Algorithm for finding the optimal weights for prediction


Consider I have the following weights and quantitative parameters: w_1..w_n, p_1..p_n. 0 <= w <= 1. I also have a selection of cases of parameters and associated values.

What algorithms exist for finding the optimal weights to minimize the errors of predicting the value given the parameters? And what algorithms have typically achieved the best results?

I try to predict the quality of an apple based on the parameters p_1=transport _time, p_2=days_since_picking. The quality is measured using a subjective likert scale.

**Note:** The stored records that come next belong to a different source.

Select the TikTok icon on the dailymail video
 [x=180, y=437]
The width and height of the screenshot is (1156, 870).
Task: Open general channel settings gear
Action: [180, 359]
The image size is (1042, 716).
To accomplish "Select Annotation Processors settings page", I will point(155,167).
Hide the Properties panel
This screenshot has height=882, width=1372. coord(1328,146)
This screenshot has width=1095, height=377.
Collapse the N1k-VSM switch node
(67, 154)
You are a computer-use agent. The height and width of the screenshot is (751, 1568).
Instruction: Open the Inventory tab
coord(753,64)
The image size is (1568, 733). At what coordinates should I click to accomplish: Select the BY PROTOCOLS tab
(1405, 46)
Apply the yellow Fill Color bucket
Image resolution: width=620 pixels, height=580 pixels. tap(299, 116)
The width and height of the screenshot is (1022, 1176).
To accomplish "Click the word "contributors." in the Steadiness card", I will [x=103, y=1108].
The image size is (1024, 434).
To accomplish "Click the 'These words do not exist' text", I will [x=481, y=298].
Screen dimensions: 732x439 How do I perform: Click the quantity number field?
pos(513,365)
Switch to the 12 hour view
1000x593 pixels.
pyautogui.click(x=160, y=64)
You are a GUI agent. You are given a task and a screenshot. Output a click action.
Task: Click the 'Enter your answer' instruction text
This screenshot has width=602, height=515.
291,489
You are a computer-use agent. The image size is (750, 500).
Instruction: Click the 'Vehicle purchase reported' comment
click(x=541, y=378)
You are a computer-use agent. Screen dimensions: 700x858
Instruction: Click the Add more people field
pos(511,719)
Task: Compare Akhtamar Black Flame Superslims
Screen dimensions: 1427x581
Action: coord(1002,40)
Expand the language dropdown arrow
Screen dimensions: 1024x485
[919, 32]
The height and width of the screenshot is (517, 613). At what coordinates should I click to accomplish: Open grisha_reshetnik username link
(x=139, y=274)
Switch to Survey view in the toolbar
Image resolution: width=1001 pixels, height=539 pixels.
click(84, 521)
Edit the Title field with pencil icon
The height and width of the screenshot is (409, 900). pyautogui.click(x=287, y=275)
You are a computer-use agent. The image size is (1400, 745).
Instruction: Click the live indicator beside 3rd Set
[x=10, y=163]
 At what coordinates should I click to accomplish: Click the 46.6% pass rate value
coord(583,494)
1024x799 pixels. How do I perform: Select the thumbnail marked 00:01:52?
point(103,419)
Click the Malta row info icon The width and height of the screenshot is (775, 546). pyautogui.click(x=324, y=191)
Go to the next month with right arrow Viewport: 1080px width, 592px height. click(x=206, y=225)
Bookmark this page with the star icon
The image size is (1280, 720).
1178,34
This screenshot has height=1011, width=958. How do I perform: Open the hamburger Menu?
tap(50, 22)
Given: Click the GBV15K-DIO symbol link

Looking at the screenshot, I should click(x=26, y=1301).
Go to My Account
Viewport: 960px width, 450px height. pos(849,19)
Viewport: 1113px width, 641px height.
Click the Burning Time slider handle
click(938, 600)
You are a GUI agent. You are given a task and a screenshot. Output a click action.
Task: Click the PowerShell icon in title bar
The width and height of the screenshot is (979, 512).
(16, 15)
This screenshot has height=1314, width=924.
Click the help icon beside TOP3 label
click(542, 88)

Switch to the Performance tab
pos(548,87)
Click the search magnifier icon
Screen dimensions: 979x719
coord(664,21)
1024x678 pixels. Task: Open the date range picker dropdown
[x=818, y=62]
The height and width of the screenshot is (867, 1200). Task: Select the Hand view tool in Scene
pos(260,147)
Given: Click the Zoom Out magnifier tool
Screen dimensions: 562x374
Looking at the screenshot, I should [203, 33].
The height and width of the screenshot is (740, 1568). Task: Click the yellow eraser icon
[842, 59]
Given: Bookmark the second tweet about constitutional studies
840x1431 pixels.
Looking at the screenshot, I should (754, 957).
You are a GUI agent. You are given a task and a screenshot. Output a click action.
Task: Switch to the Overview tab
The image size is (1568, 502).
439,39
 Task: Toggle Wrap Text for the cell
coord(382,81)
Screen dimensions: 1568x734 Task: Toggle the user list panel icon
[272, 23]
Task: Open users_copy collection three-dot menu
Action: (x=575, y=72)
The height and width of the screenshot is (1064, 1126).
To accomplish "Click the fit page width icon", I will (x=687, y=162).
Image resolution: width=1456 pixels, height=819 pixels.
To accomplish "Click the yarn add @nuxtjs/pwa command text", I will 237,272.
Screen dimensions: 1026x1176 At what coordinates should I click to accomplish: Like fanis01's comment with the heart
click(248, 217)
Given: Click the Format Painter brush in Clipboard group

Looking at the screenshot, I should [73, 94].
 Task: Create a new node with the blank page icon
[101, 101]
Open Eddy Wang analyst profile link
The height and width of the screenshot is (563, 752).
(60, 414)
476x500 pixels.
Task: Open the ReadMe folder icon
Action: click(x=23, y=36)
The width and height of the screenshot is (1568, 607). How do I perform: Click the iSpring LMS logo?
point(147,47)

Fifty people have rated apples with scores from 1 to 5 and I know p_1 and p_2 for all those apples. How do I predict and find the weights for p_1 and p_2 that minimize the total errors in the cases?


Solution

  • I agree with the comment that you should run a web search on "linear regression". At least three other sources for lists of algorithms come to mind:

    1. NLopt: http://ab-initio.mit.edu/wiki/index.php/NLopt_Algorithms (and my C# wrapper for it: https://github.com/BrannonKing/NLoptNet)

    2. S. Boyd's book: http://stanford.edu/~boyd/cvxbook/

    3. You could probably use a supervised AI algorithm. Neural networks are typically made up of "weights": https://en.wikipedia.org/wiki/Supervised_learning

    You could also use a genetic algorithm in conjunction with gray code weight encoding.